Problem details:
Below are the entries to work from; restate word for word the portion that opens with the line containing "You are a computer-use agent." and closes with the line containing "Instruction: Click the", keeping both.

Records to process:
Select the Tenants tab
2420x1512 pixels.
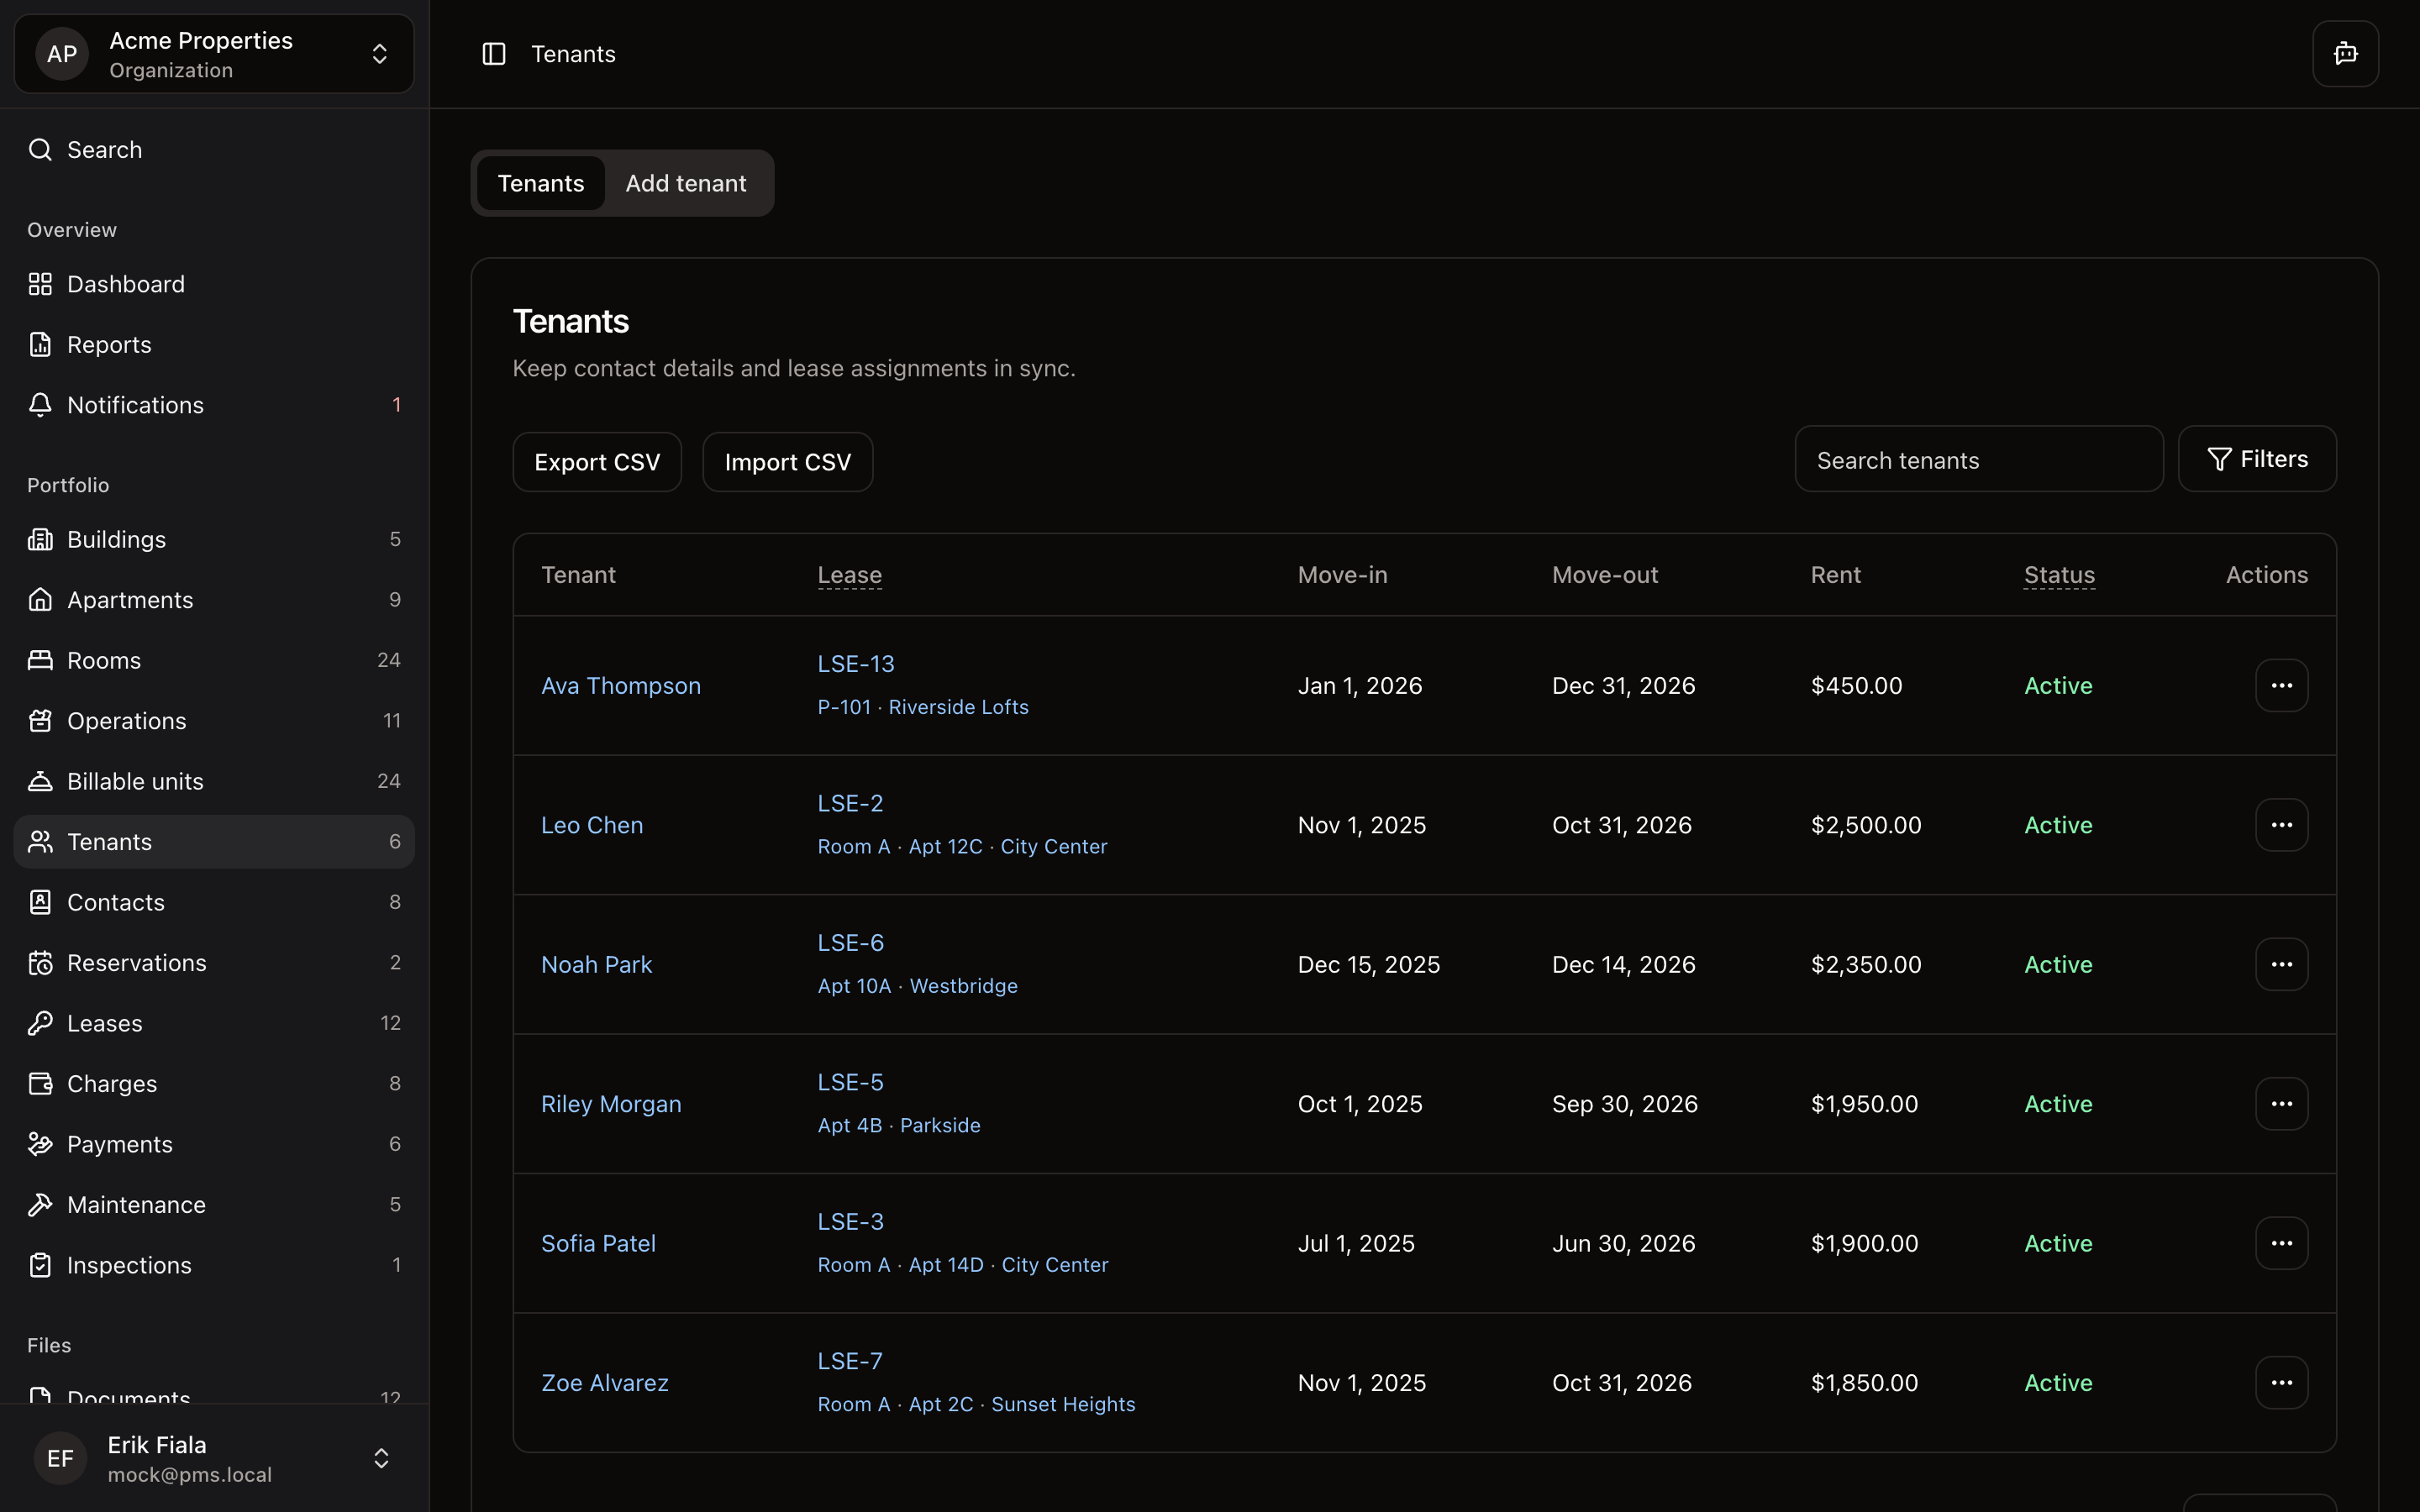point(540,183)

---

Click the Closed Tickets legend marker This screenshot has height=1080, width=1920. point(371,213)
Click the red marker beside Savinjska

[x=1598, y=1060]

---

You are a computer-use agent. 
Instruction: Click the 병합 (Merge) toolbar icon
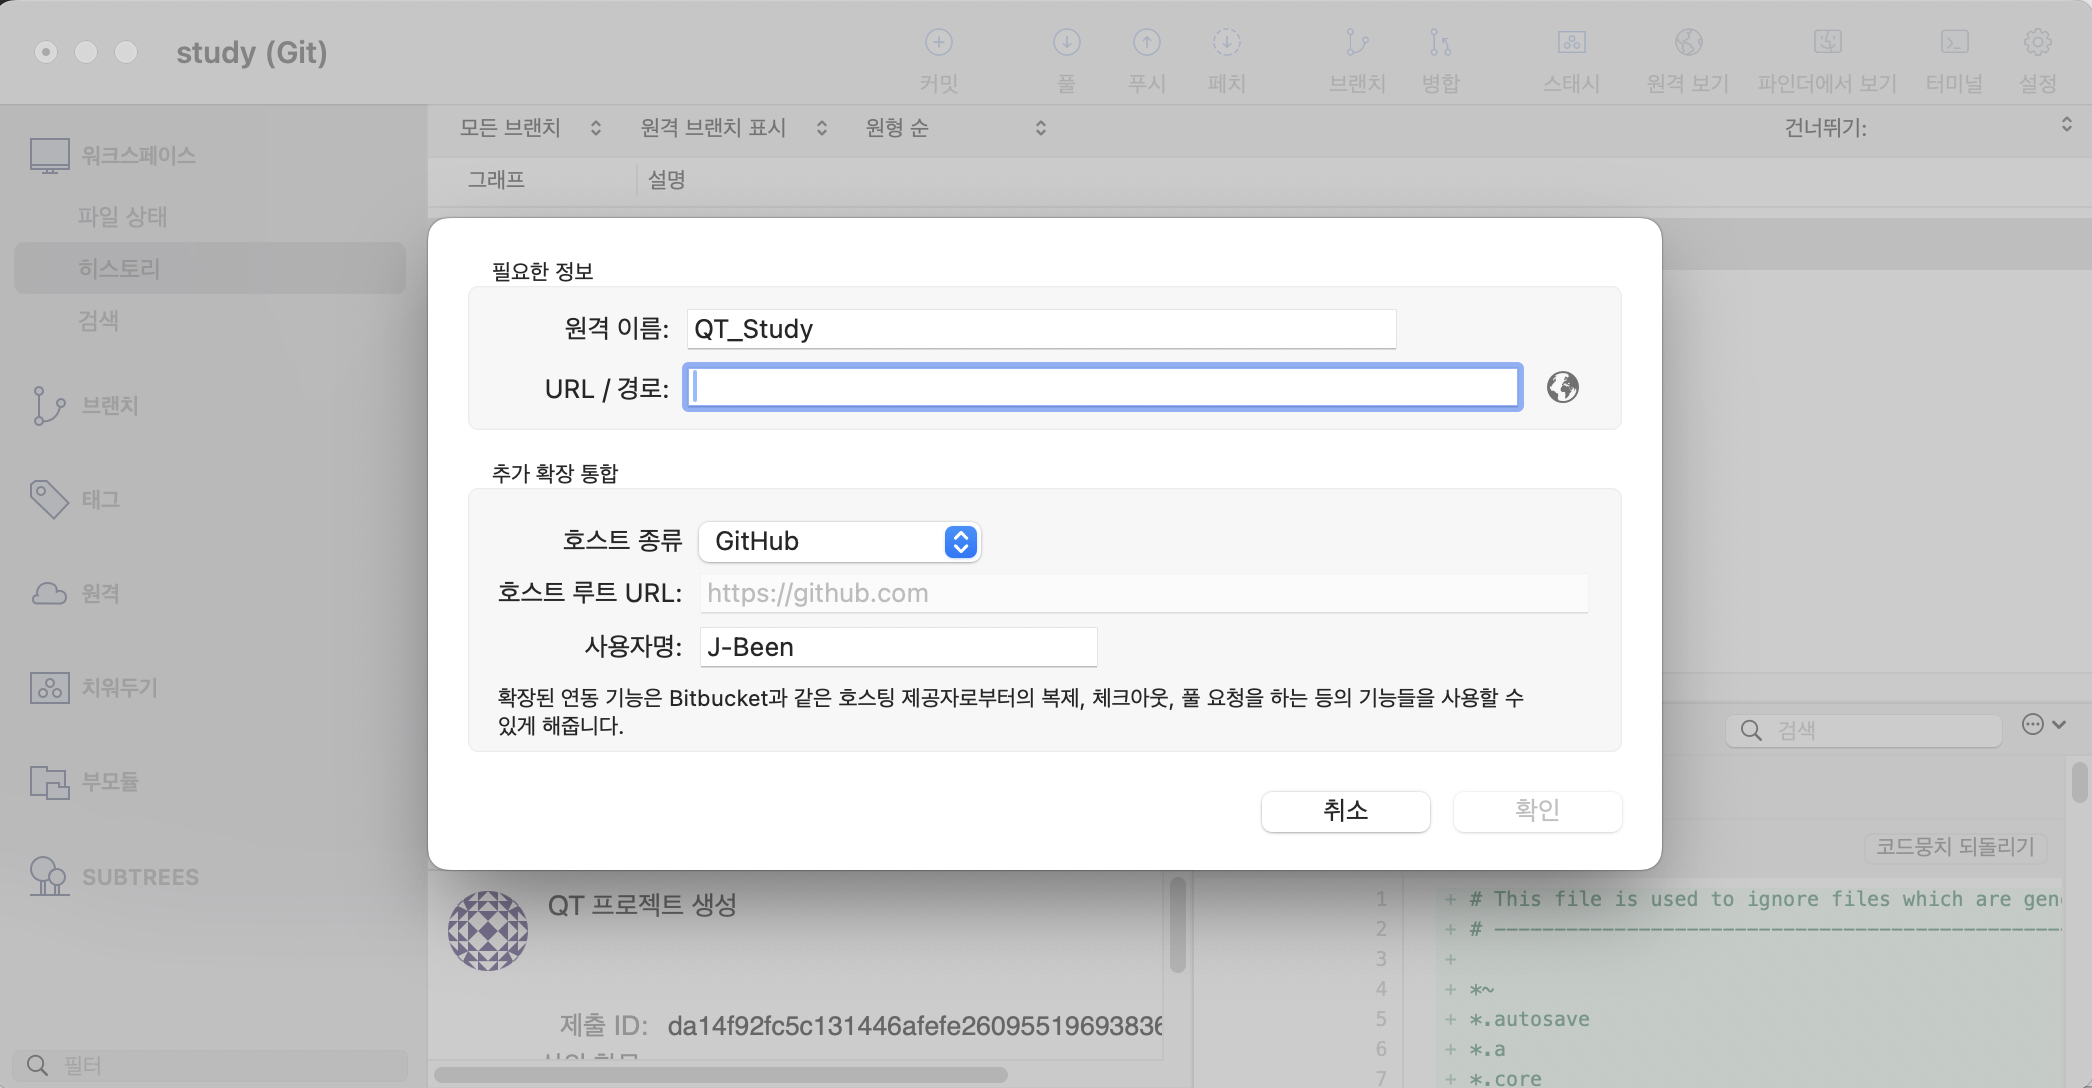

Solution below:
You are a computer-use agent. 
Instruction: Click the 병합 (Merge) toolbar icon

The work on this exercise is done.